High-yield Exchange Traded Funds | return ~ 7%
The corporate bond rate that I referenced in example number two was that of investment grade bonds. There are companies with decent to bad credit that must pay a higher interest rate to borrow money. While I wouldn’t invest in any of these directly, you can take advantage of their generous rates by buying into a high-yield ETF. The ETF will contain a basket of securities, some of which are high-yield, junk status bonds. Some of these bonds may default, but because you have a basket of these funds, only a small amount will be lost.
Peer-to-Peer Lending | return ~ 8 – 11%
This is a pretty new investment opportunity that has many people very excited – both borrows and lenders. Two companies, Prosper and Lending Club, allow individuals to be lenders or borrowers. In this case, I’m of course referring to the lending side as we want to earn income, not pay interest.
You are able to deposit your own capital and choose who you would like to lend it to. The people or small businesses that are trying to borrow money are lumped into categories depending on their credit rating.

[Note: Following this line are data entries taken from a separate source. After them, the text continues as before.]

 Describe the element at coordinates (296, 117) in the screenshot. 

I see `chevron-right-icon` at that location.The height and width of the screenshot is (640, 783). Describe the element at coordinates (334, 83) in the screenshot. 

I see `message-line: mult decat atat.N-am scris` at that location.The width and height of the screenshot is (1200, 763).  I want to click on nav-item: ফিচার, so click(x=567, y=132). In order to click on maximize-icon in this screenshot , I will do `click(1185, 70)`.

The higher the credit score, the more likely the person is to pay back the money borrowed, so the interest you receive will be lower than if the person has fair credit. Neither site allows people with credit scores below 640 to participate on the borrowing side.

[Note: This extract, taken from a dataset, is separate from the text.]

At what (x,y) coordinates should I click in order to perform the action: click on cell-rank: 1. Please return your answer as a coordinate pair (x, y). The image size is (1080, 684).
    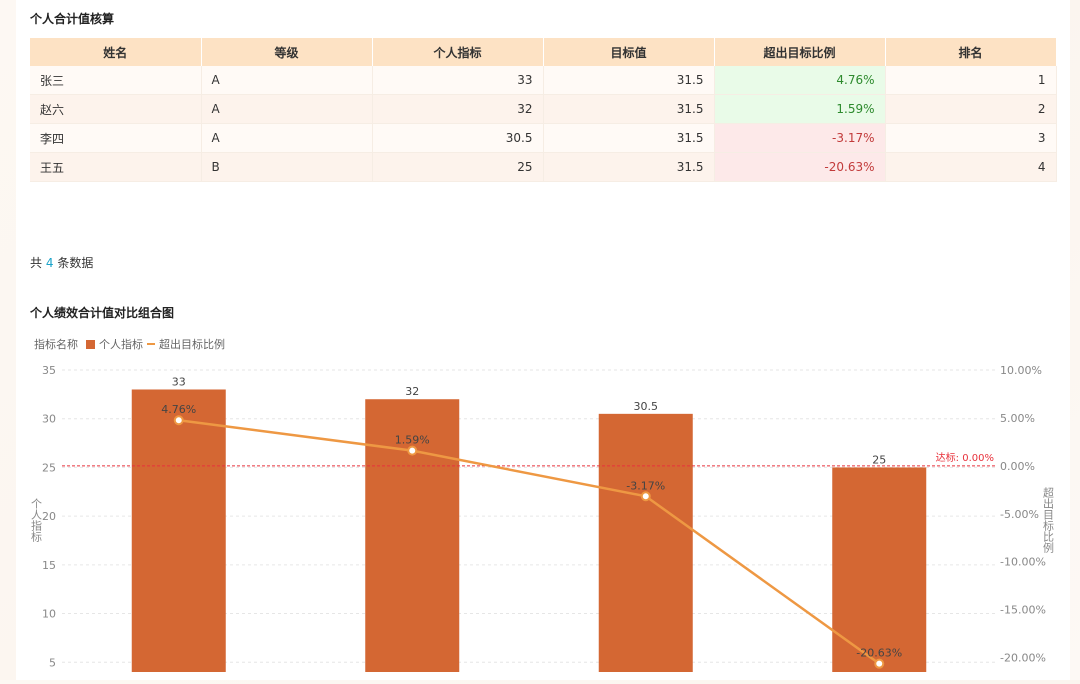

Money can be loaned in increments of as little as $25, exposing you to little risk per loan. Of course, people will default, failing to pay for their obligations, but these defaults are offset by the phenomenal rate you receive from the ones that pay.
Covered Call Funds | return ~ 8 – 10%
Covered call funds are mutual funds or ETFs that actively manage a covered call portfolio. Within the portfolio, the fund manager will purchase stock/ETFs and sell calls against those positions. This strategy has less risk than selling covered calls on your own because the fund is actively managed and spread out for you.

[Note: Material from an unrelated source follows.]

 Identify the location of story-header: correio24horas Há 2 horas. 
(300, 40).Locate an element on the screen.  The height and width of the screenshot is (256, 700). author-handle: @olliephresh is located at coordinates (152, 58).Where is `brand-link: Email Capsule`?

Dividend Paying Stocks + Covered Calls | return ~ 8 – 12%
Many blue-chip stocks are paying modest dividend yields today. You can easily receive 2 – 4% from the dividend alone. However, I would take it a step further and sell covered calls against the stock position that you own. As long as the stock is not called away from you, you will received the dividend and have the opportunity to sell more calls when the current ones expire. This strategy is no different than selling covered calls on any other asset, so the risk is the same.
Real Estate in an IRA | return ~ varies too much
This is another fairly new investment tactic that is becoming more popular. You could go out and buy real estate at a very affordable rate today, but you need to either borrow from the bank or put up capital of your own. An alternative is to buy a rental home with the money in your IRA. The assets are not distributed from the IRA so there are no tax implications. Each time a tenant pays rent, that rent is deposited into the retirement account and can be used to invest in securities or hold in cash. Not only do you reap the benefits of monthly payments, but the real estate should appreciate in value as well.
As I said in the beginning, coupled with higher returns is greater risk. Because all of these strategies pay more than CDs or Treasuries, they are inherently more risky. Please make sure you understand that risk ahead of time. I will be discussing each strategy independently and at that time, I will detail the complete risks associated with each one.
READERS: Do you have any other income generating strategies that you’d like to share (annuities, REITs, etc.)? Have you had success with any that I’ve mentioned? Do you think my risk ranking was accurate?